By CHEN YINGQUN | CHINA DAILY | Updated: 2022-04-13 08:01

NATO Secretary General Jens Stoltenberg chairs a foreign ministers' meeting of the bloc in Brussels, Belgium, April 7, 2022. [Photo/Xinhua]

Alliance chief's distortion of efforts to promote peace aids no one, experts say

Provocative comments by NATO Secretary-General Jens Stoltenberg have once again distorted China's responsible position of promoting peace talks to resolve the Ukraine crisis and served to hype up Beijing's supposed threat to the security of the Western alliance's members, analysts said.

Stoltenberg said amid meetings of NATO foreign ministers last week that NATO allies see it as "a serious challenge" that China has not condemned Russia over the conflict with Ukraine.

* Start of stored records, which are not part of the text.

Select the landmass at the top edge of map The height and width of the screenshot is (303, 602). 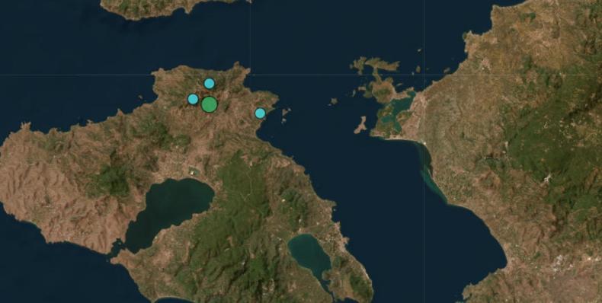[x=169, y=8]
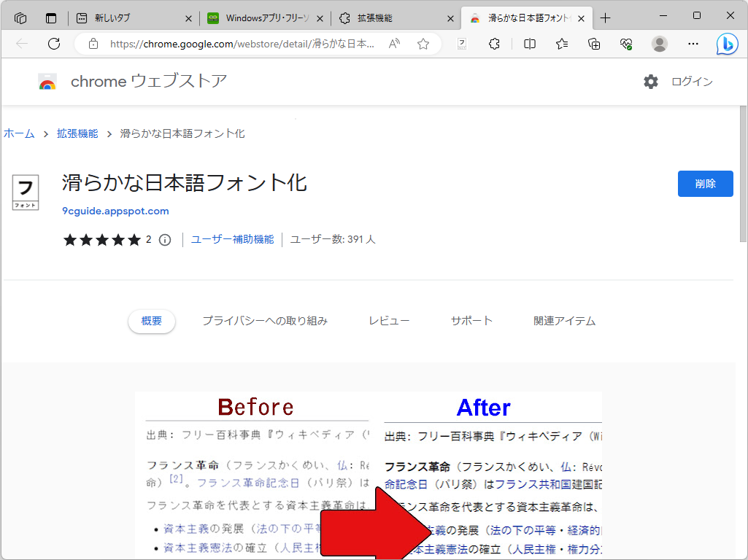Open the 9cguide.appspot.com developer link
This screenshot has width=748, height=560.
(117, 210)
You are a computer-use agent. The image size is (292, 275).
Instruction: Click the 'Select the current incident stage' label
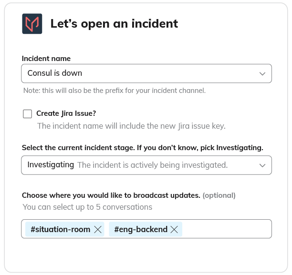(x=142, y=148)
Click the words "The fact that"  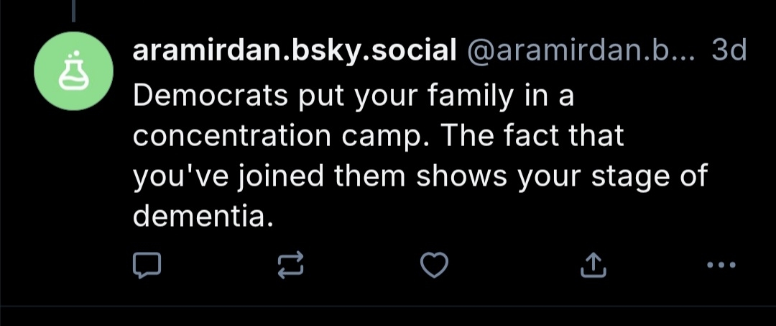pyautogui.click(x=533, y=136)
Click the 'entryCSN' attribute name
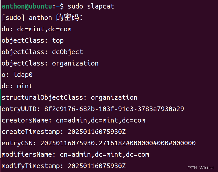 pos(19,143)
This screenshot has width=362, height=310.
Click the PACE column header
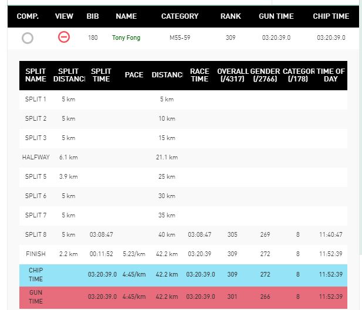coord(134,75)
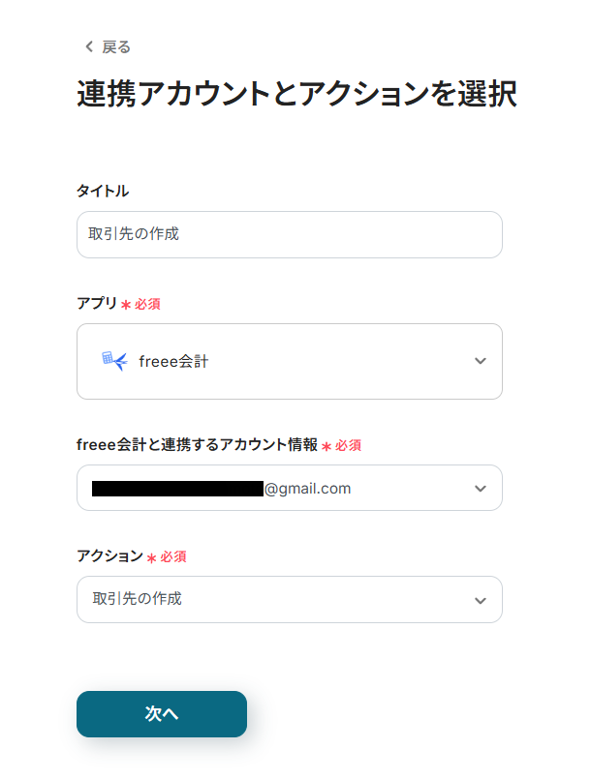
Task: Click the freee会計と連携するアカウント情報 label
Action: coord(197,445)
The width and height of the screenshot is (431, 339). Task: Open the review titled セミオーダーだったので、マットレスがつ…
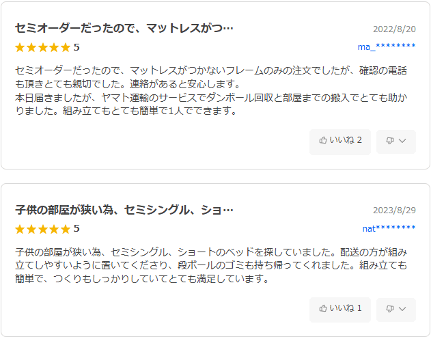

He said that NATO's next iteration of its Strategic Concept will for the first time take account of the systemic challenges to the security of democracies posed by China's "growing influence and coercive policies".

And to make NATO members feel safer and more secure, he expected that they will deepen their cooperation with Asia-Pacific partners, including in areas such as arms control, cybersecurity, and technology.

It was also for the first time that foreign ministers from the United States' Indo-Pacific allies-Australia, Japan, New Zealand and South Korea-participated as a group in a NATO ministerial meeting.

Xu Liping, director of the Chinese Academy of Social Sciences' Center for Southeast Asian Studies, said NATO's eastward expansion and its moves to deepen cooperation with Asia-Pacific partners to build a new form of military alliance displays a trend that is "very dangerous" to world peace.

"NATO has deliberately played up the 'China threat' to make their move of smearing and suppressing China legitimate," he said. "The accusations are false because China's national defense construction is defensive in nature and is not aggressive at all."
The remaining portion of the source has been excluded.